## The Impact of Intermediate Dimensionality on the Clustering Coherence of News Embeddings using HDBSCAN
---
This notebook evaluates clustering pipelines for news article embeddings by systematically varying intermediate dimensionality reduction and measuring cluster coherence, coverage, and stability. We show that clustering quality is highly sensitive to the reduced dimension and that stable, interpretable trends emerge only within a narrow range of pipeline configurations.

In [1]:
import pandas as pd

### Introduction
---
Recent progress in transformer-based language models has made it straightforward to represent large collections of text as high-dimensional semantic embeddings. Because these embeddings are often massive (over 3,000 dimensions), we rarely cluster them directly. Instead, we use "intermediate" steps to shrink the data down before grouping it.

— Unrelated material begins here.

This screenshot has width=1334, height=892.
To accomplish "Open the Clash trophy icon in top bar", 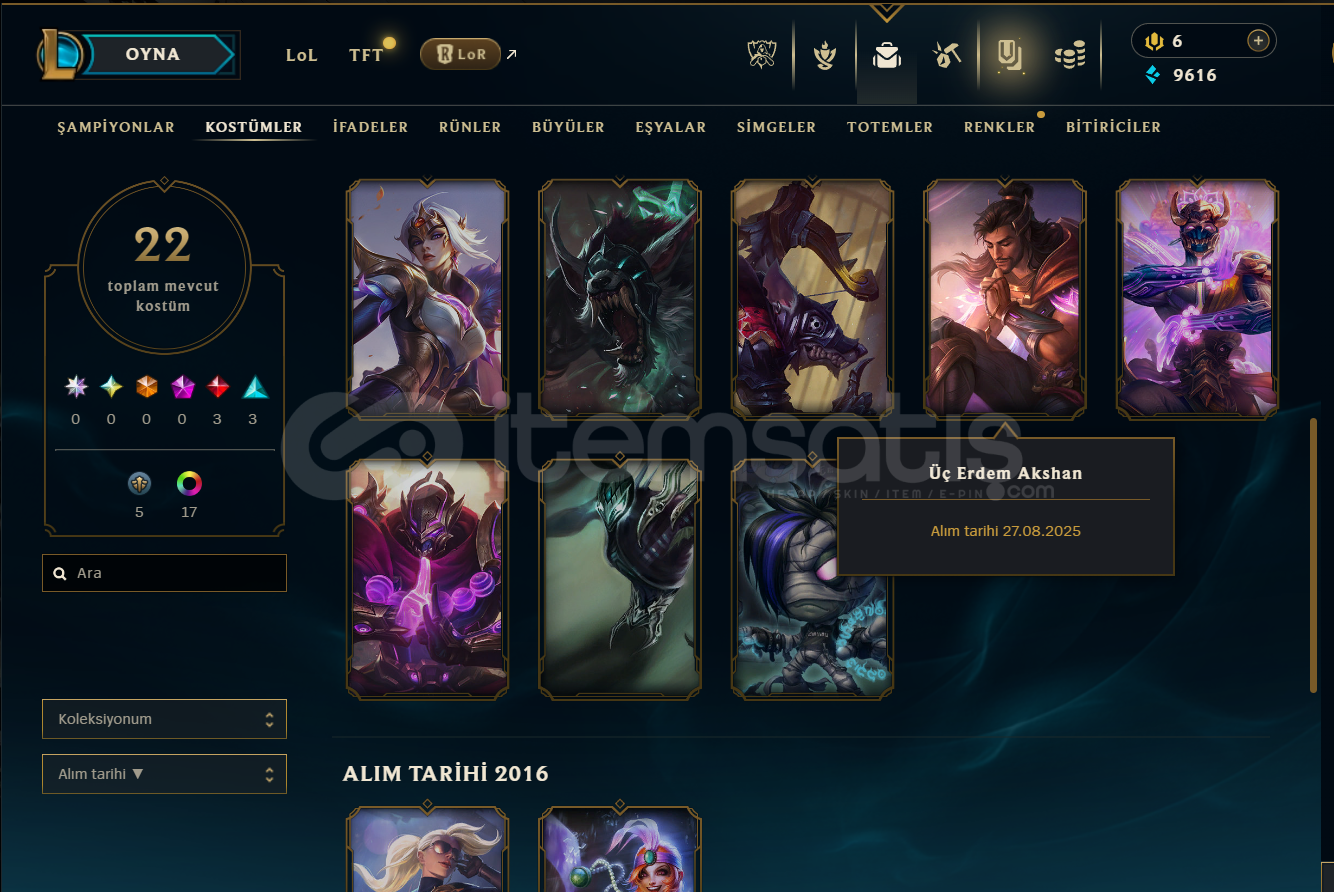I will [762, 54].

Why do we do this? Direct clustering in high dimension is hindered by _distance concentration_. Geometrically, as dimensionality increases, the contrast between the distance to the nearest and farthest neighbors diminishes. Density-based algorithms like [HDBSCAN](https://hdbscan.readthedocs.io/en/latest/how_hdbscan_works.html) identifies clusters by evaluating the distance and connectivity of a Minimum Spanning Tree. This 'flatness' in distance prevents the algorithm from distinguishing between dense topical cores and the sparse background noise. Intermediate dimensionality reduction serves to __restore the local density contrast__ necessary for HDBSCAN’s reachability metrics to function.

In most data pipelines, developers use Principal Component Analysis (PCA) or Uniform Manifold Approximation and Projection (UMAP) to handle this shrinkage. While PCA is a classic, linear approach that focuses on broad patterns, UMAP is a modern, non-linear method designed to keep related items close together. However, after searching for a 'best' intermediate dimension, most sources pointed to heuristics.

This choice is especially important for Hierarchical Density-Based Spatial Clustering of Applications with Noise(HDBSCAN), a clustering algorithm that groups data based on how "dense" it is. Because the very concept of "density" changes depending on how many dimensions you have, the intermediate step isn't just a technicality—it might completely change which news stories get grouped together and which are thrown out as "noise."

### The Goal
---
I'm particularly intrested in using HDBSCAN for automating trend detection in news for a digestive reading app called SightRead. Through this project I hope to learn more about the tradeoffs in choosing a clustering pipeline, and simply document findings. 

In this work, I explore how changing the number of intermediate dimensions for both PCA and UMAP affects the final quality of news clusters. By testing a range of dimensions, I aim to measure:

__Cluster Coherence__: How semantically similar are the articles within a single group?

__Noise Levels__: How much of our data is discarded as "un-clusterable" in different dimensions?

__Method Comparison__: Does UMAP’s non-linear approach actually produce better clusters for news than the simpler PCA method?

By analyzing embeddings from RSS news feeds, I hope to provide a practical guide for which dimensionality reduction settings actually work best for organizing the daily news.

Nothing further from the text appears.